───── Task input ─────

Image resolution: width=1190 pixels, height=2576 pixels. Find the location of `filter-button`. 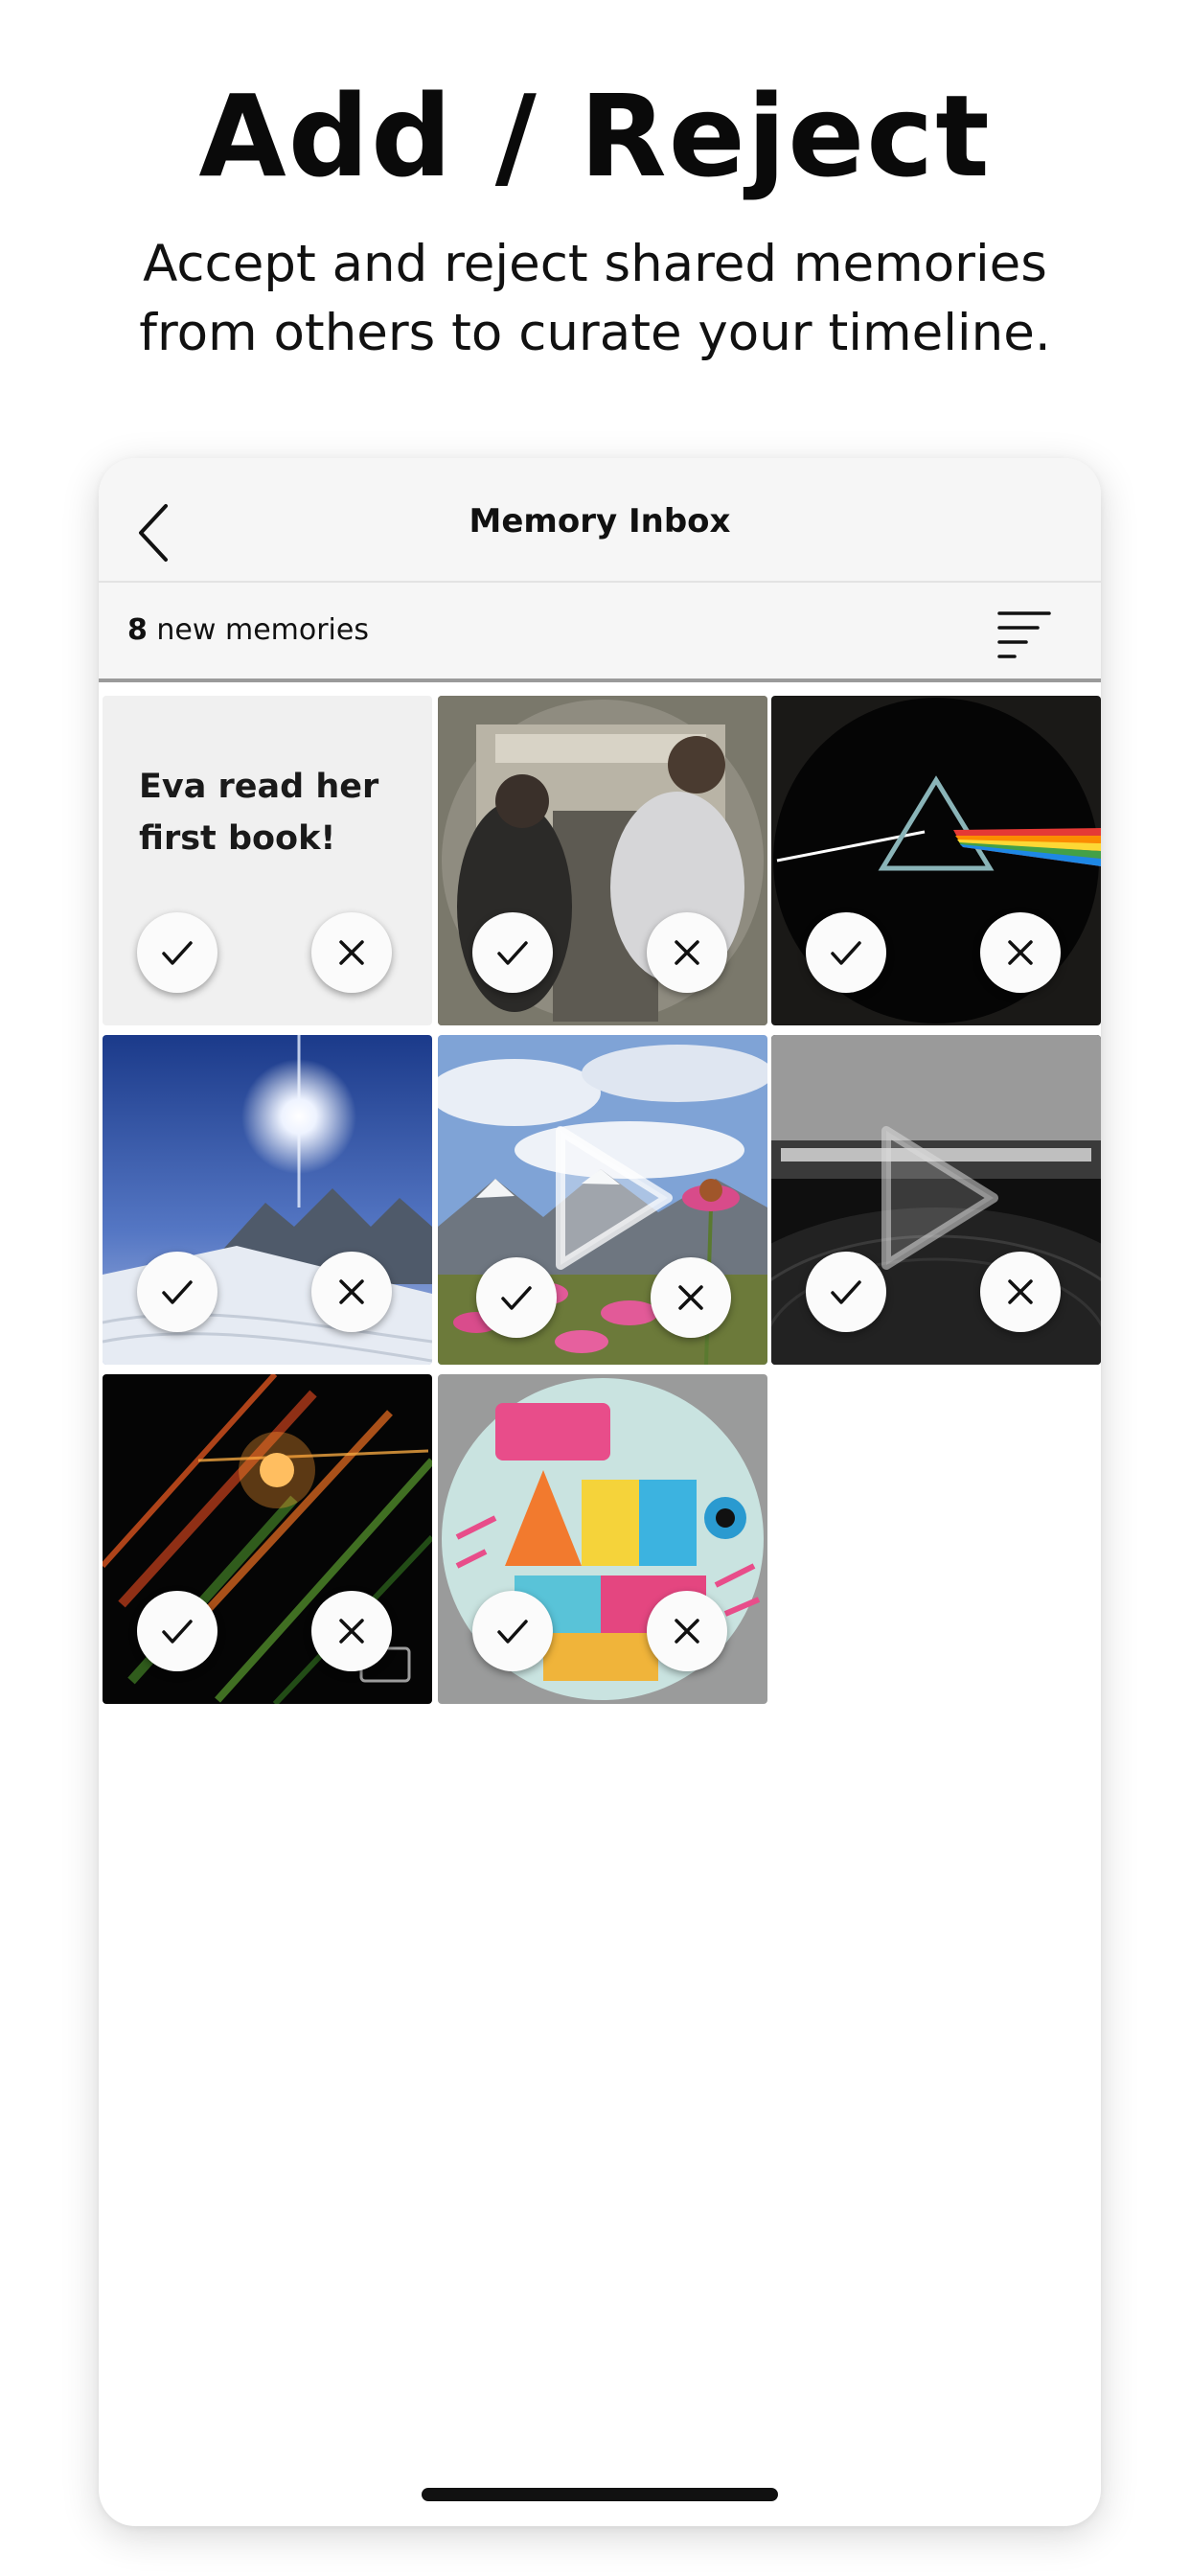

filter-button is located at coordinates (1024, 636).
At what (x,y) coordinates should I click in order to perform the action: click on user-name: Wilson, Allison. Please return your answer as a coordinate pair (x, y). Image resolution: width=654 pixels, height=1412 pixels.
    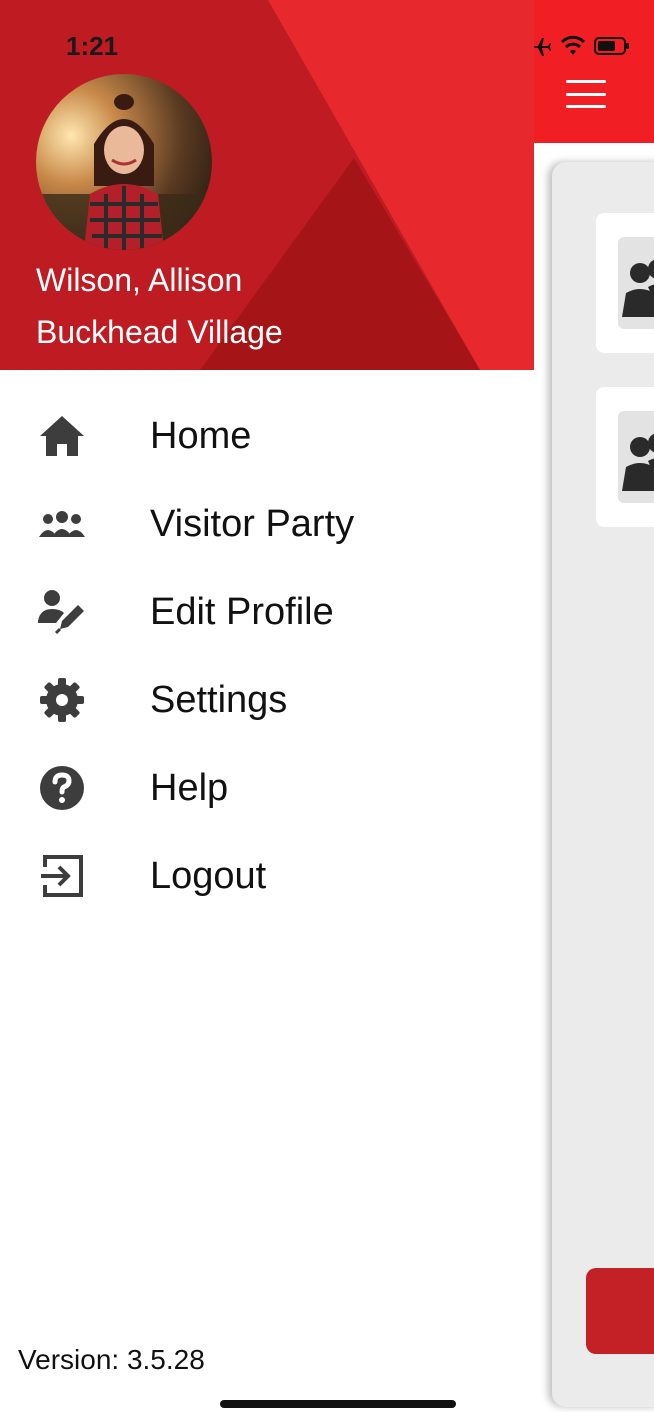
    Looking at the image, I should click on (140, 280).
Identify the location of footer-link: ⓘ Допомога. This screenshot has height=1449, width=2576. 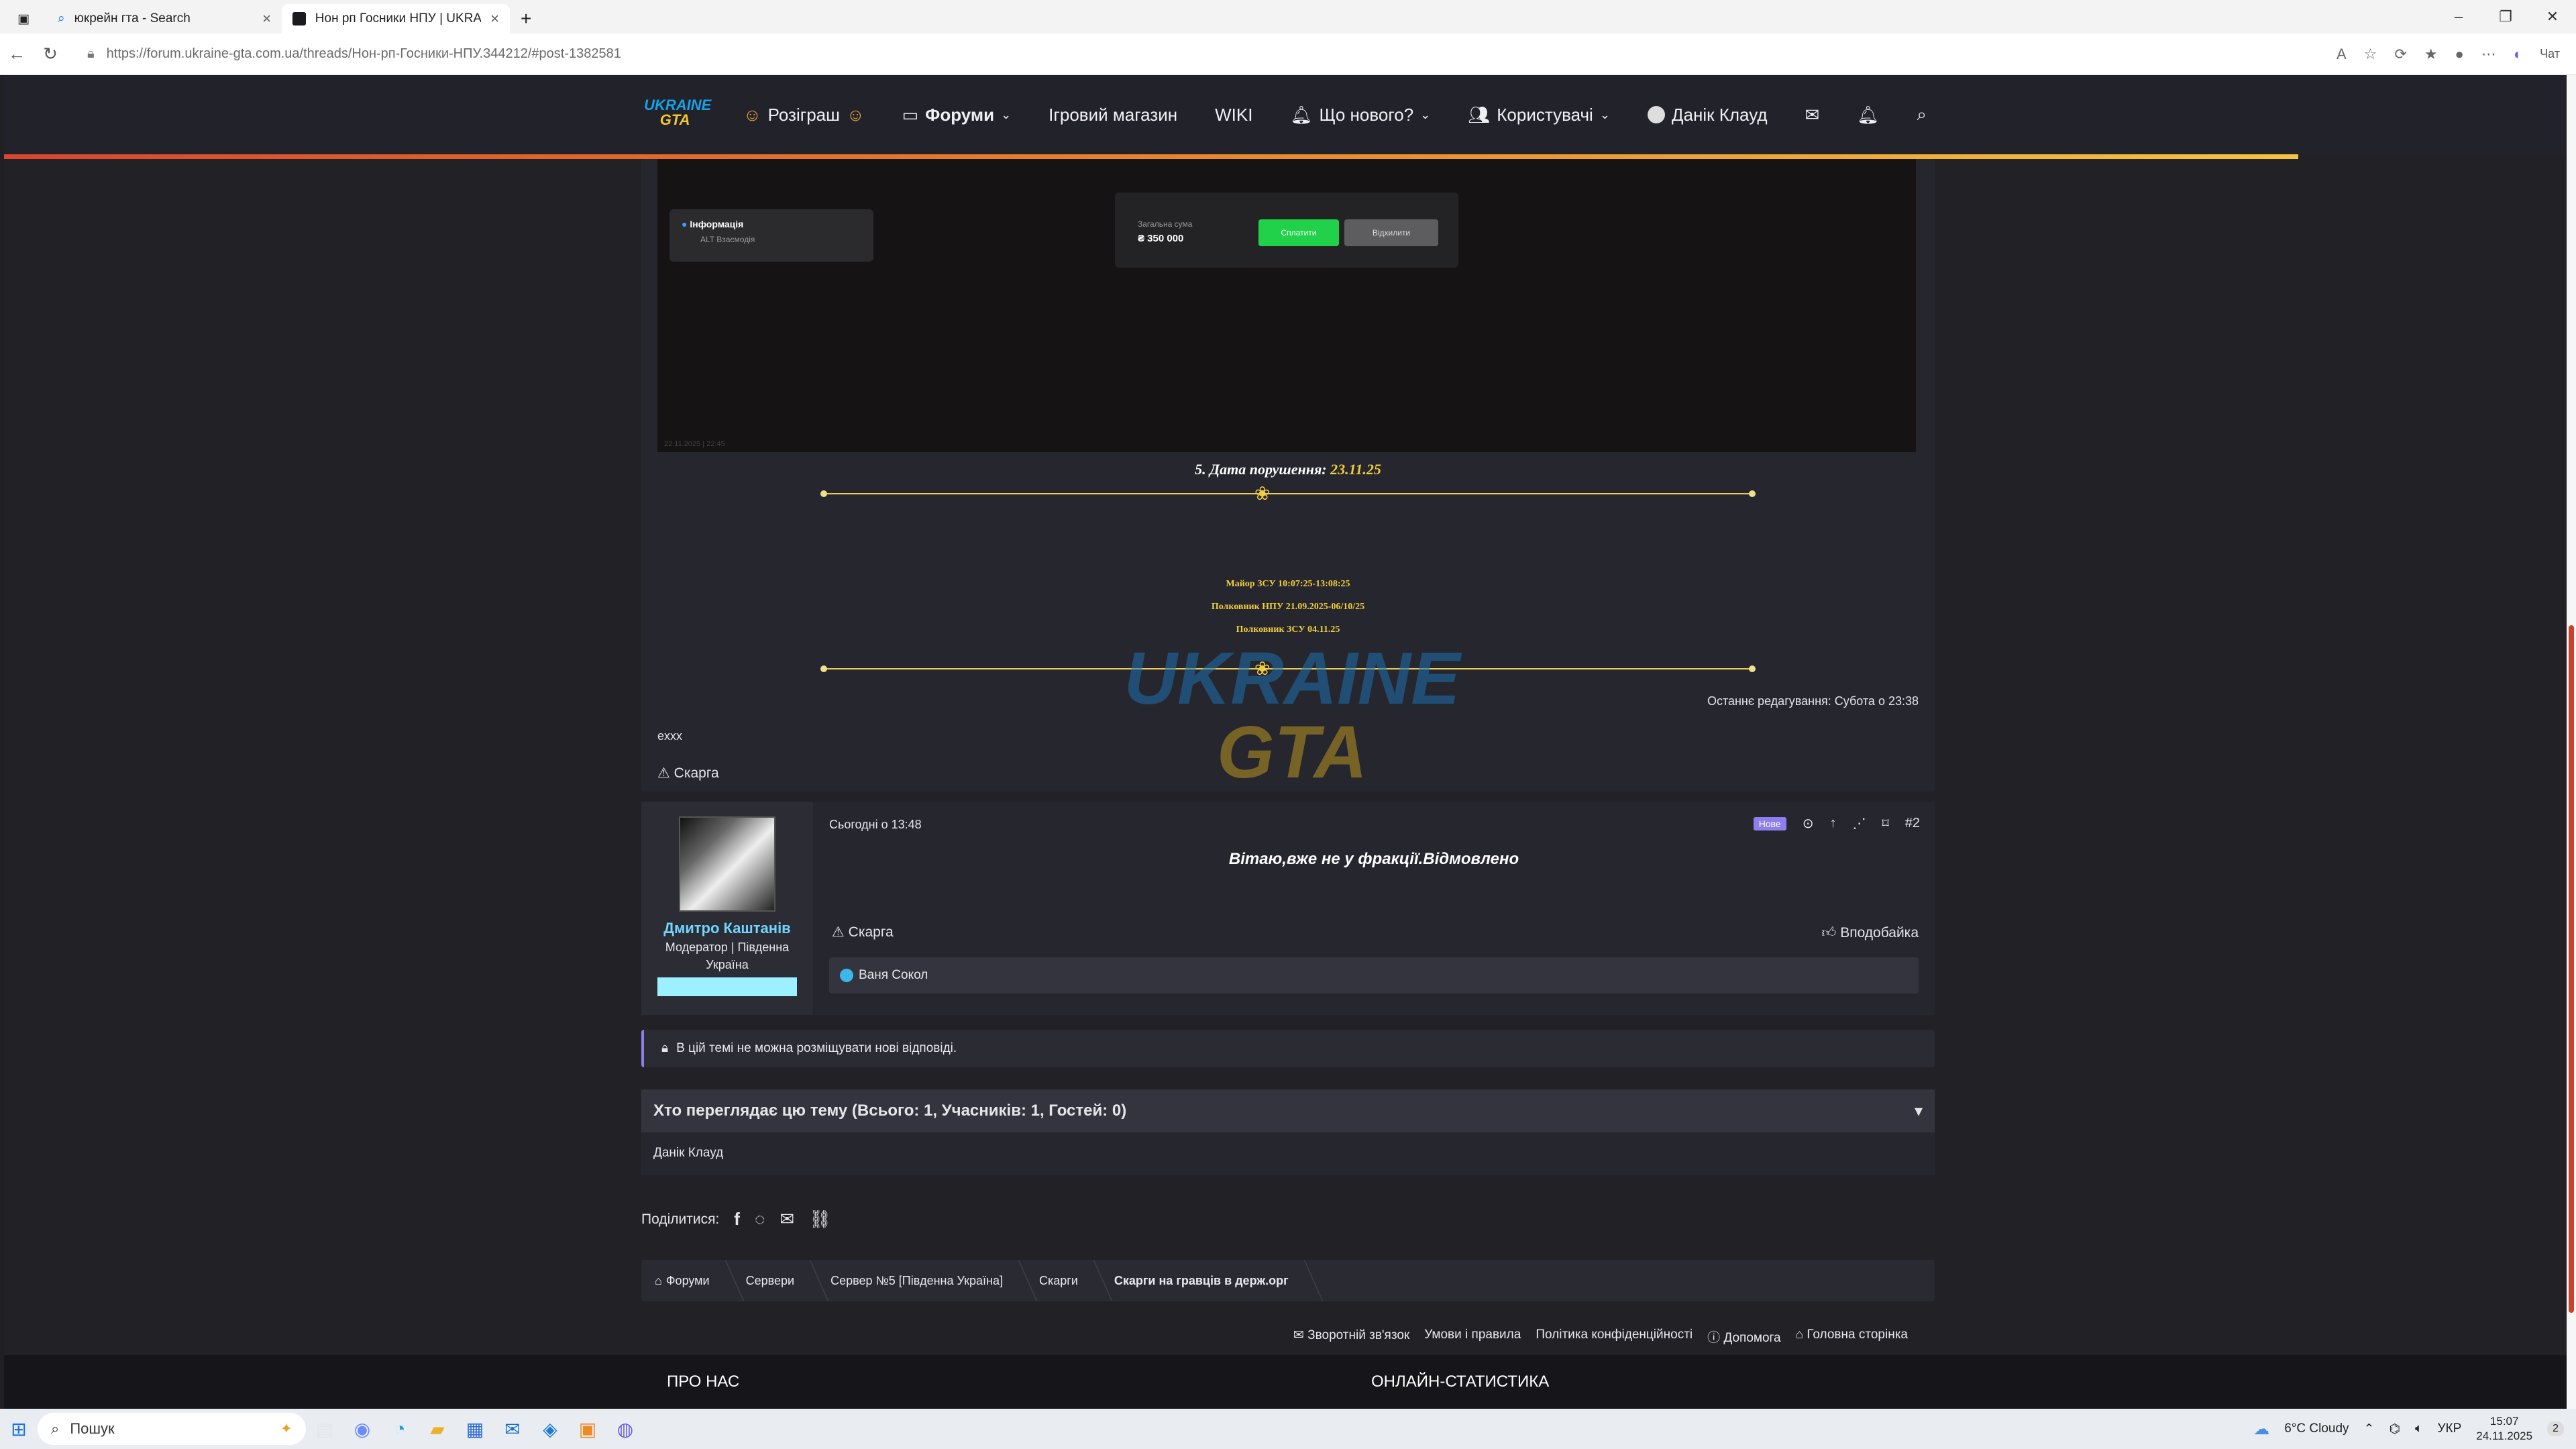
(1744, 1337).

─────

### What to produce
Change every "pixels" in the records above to "px" and reproduce them with nothing else altered. Omit the pictures.

### Result for this task
Image resolution: width=1190 px, height=2576 px. Find the location of `filter-button`. 

filter-button is located at coordinates (1024, 636).
At what (x,y) coordinates should I click in order to perform the action: click on user-name: Wilson, Allison. Please return your answer as a coordinate pair (x, y). Image resolution: width=654 px, height=1412 px.
    Looking at the image, I should click on (140, 280).
Identify the location of footer-link: ⓘ Допомога. This screenshot has height=1449, width=2576. 
(1744, 1337).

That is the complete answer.